### Source text

Design evolutions help you model and analyze your engineering process. A design evolution is a snapshot of all files included in a project. When developing a new design or troubleshooting an existing design, you may add or remove files from the design, or create different versions of files in your design. By creating evolutions at key stages in your design process, you can manage and compare different versions of a design during the course of your work. The relationships between evolutions and the metadata associated with evolutions help you to understand the big-picture trajectory of your design process, including why certain design decisions were made.

Note

The Design Evolution Manager is available on MATLAB® Online™ only and requires a Simulink® license.

Evolutions and Evolution Trees

Evolutions are alternative versions of project files that you have stored, similar to a revision control submission. An evolution is a snapshot of a particular version of your files contained in a project. Each evolution you create has metadata associated with it where you can add additional descriptive information about the version of the design that is captured in the evolution. An evolution tree is a visual representation of a collection of related but different versions of your design stored as evolutions.

This figure shows an example of a small evolution tree. An evolution tree has two important elements:

  • Evolution nodes, visualized as boxes in the evolution tree.

  • Connectors between evolution nodes, visualized as arrows between evolutions. Connectors contain information about the changes between the design versions.

Screenshot of an example evolution tree.

Evolutions have parent-child relationships in the evolution tree. The first evolution you create is the Baseline evolution, which is the reference point for the evolution tree. The Baseline evolution is parent to all following evolutions. Each subsequent evolution you create is a child of the previous evolution. A child evolution represents a change or set of changes made to the design since its parent evolution was saved. The connectors between evolutions contain metadata about the changes that have occurred between the parent evolution and the child evolution. You can create branches in your evolution tree by having multiple child evolutions under a single parent evolution.

The shape of the evolution tree visually maps to your design process. Your evolution tree may be linear, indicating that each evolution is a continuation of the same design path. Or, your evolution tree may branch if you explore multiple design directions within one evolution tree. You can use evolutions and branches in the evolution tree to explore different design ideas, perform trade studies, or troubleshoot an existing design. Evolutions can be used to record successful design directions and also to keep a record of unsuccessful design ideas. At any point, you can trace back through your evolution tree to understand why particular changes were made to the design.

### Given records
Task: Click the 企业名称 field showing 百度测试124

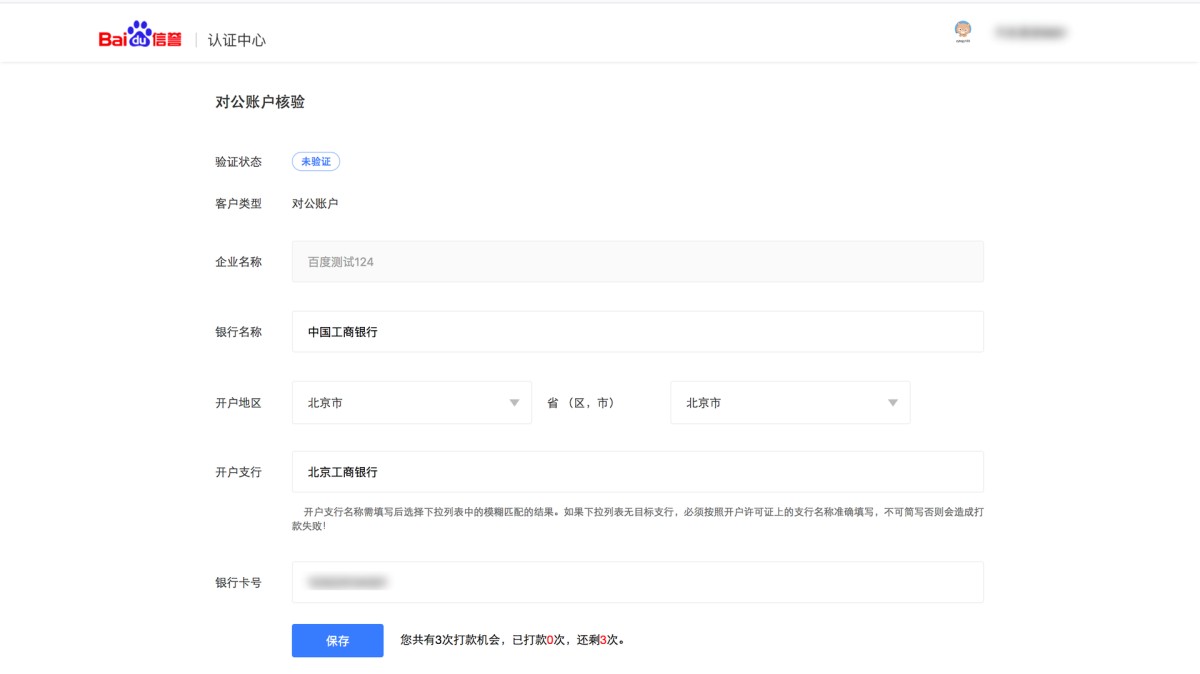Action: (x=637, y=262)
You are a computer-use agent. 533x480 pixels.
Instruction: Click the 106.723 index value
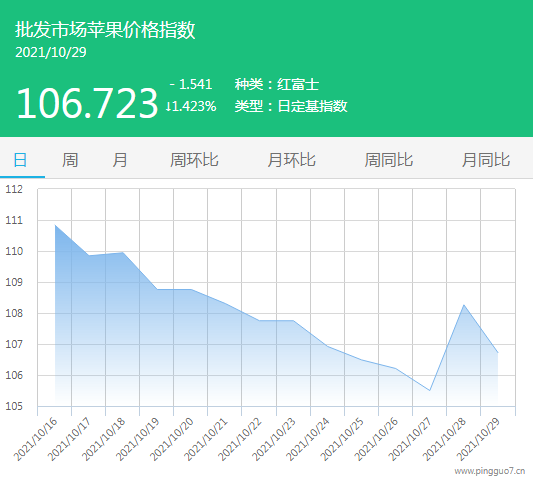87,103
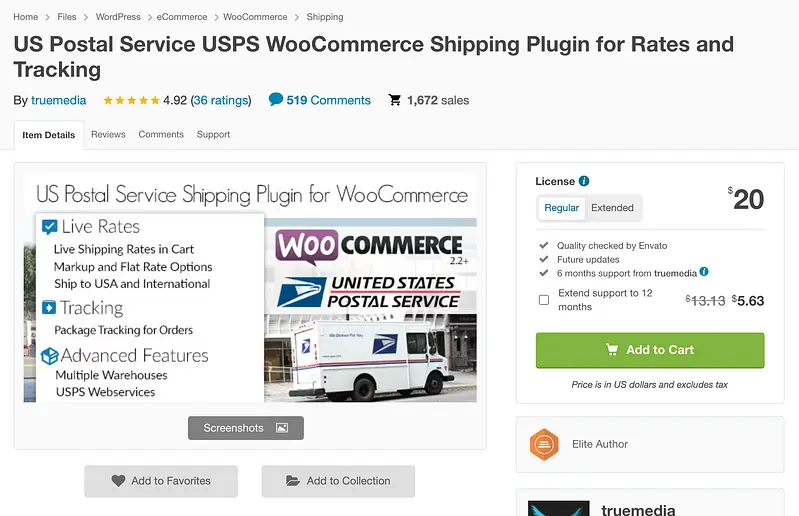This screenshot has height=516, width=799.
Task: Open the Comments tab
Action: point(161,134)
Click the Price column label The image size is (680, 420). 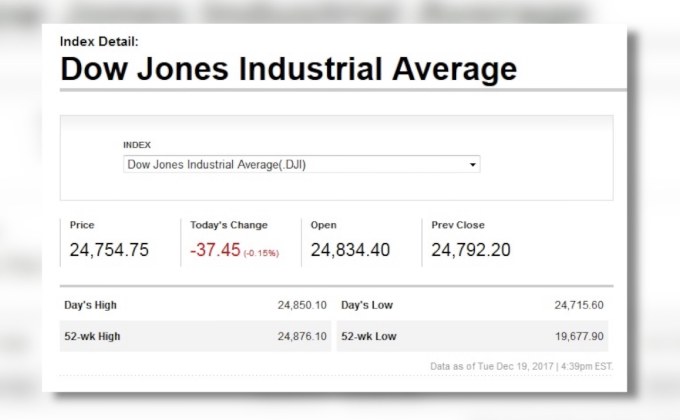82,225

### Short problem
Why might an evolution tree in the design evolutions text branch instead of staying linear? Answer in one to three sentences.

### Output of the exercise
An evolution tree branches when you explore multiple design directions within one tree, which you do by creating multiple child evolutions under a single parent evolution. A linear tree instead indicates that each evolution continues the same design path.